TASK DESCRIPTION: An exact transcription is needed, starting with the line that contains "The width and" and ending with the last line of the records.

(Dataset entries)

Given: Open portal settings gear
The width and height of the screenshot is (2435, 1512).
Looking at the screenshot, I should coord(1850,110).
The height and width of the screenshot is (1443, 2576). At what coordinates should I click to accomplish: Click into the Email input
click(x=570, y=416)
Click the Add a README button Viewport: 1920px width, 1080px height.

ANSWER TO THIS PROBLEM:
The width and height of the screenshot is (2435, 1512).
Looking at the screenshot, I should coord(1850,110).
The height and width of the screenshot is (1443, 2576). At what coordinates should I click to accomplish: Click into the Email input
click(x=570, y=416)
Click the Add a README button Viewport: 1920px width, 1080px height.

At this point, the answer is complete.